In order for America to be in such a place as predicted by the CBO, spending would need to continue growing and GDP growth would have to completely stagnate. This seems highly unlikely as technology is growing rapidly, and real GDP has increased an average of 2.5% annually since 2015. This is an increase over the ten year annual average of 1.8% from 2005 to 2015. As the economy continues to grow, technology continues to advance, and policy supports free enterprise more, real GDP can continue increasing in the next ten years rather than remaining at 1.8% as CBO projects. 

Although CBO recognizes real GDP may be higher in 2026, they attribute this partially to the effects of the 2025 reconciliation act (One Big, Beautiful Bill Act) noting that the growth will not continue in later years. The CBO does not have an optimistic view on the possibilities of higher GDP and greater labor force productivity. As technology advances and as employers find ways to make these advancements work for people rather than against them, the potential for economic progress only continues to grow.

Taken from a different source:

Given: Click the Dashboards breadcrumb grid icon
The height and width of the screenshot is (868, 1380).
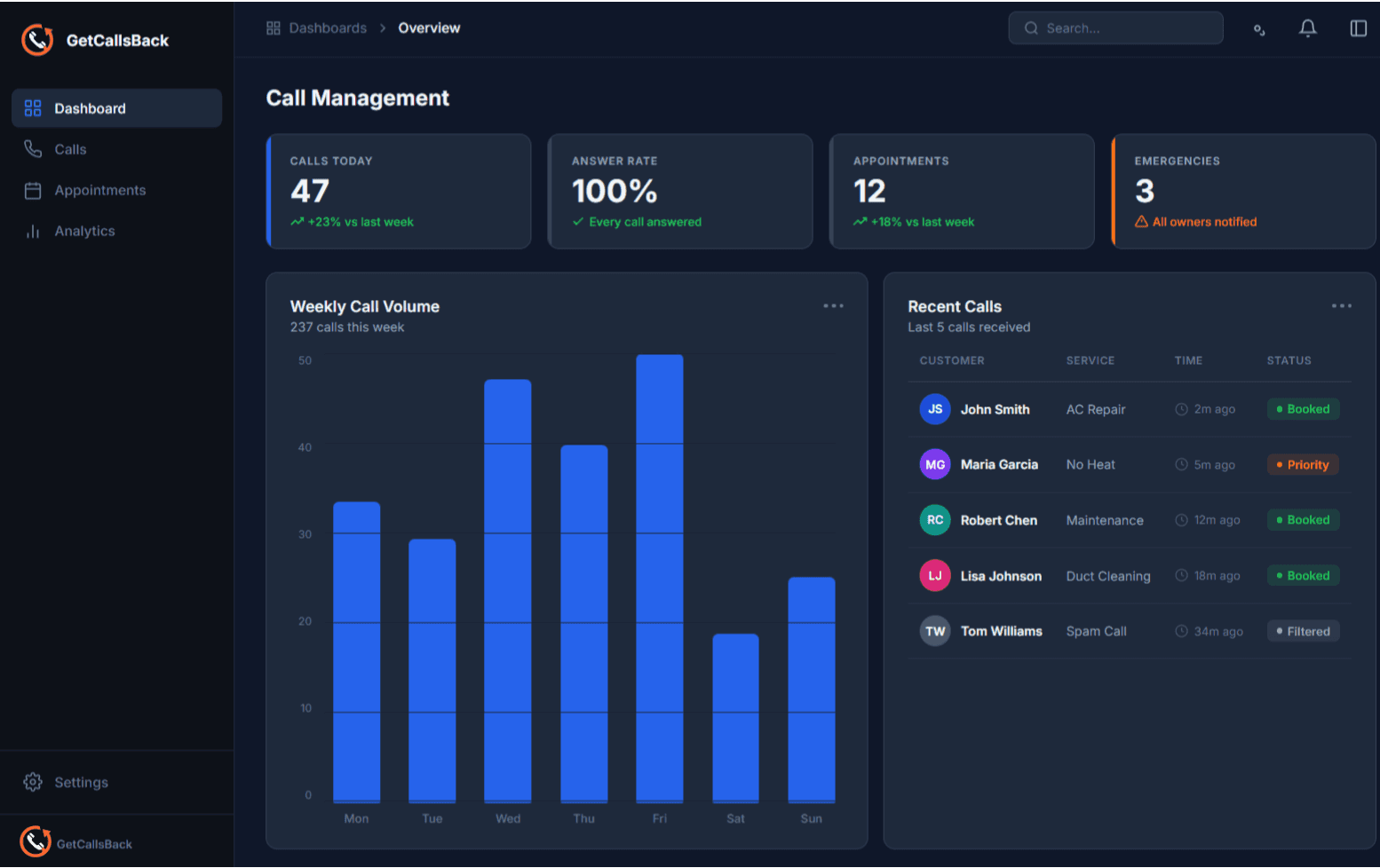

With states testing regulations on new technologies, higher investment in information processing equipment and data centers, and more workplaces integrating artificial intelligence (AI) into work processes, the U.S. economy is benefiting from technology advancement because it can improve labor productivity and it directs money into investments that are more profitable and can have a higher return.

As Americans learn more quickly how to efficiently use AI and can take on more tasks as their workload changes, we should expect more innovations in different industries. Further, this allows freelancers to use their time more efficiently and find a niche market for their skills, services, or goods. 

For continue strong growth rates, the federal government must allow workers to maximize the benefits of free enterprise and encourage businesses to innovate. It also requires fiscal restraint by not adding to the federal debt faster than GDP can grow. Finally, it requires each state to allow their residents to innovate, pursue work, and save and invest to grow their businesses. 

The CBO projections may look bleak for the next 10 years of debt growth and GDP stagnation, but that does not have to be reality. Now is the time to invest in strong economic policy to enable growth in real GDP and less federal spending.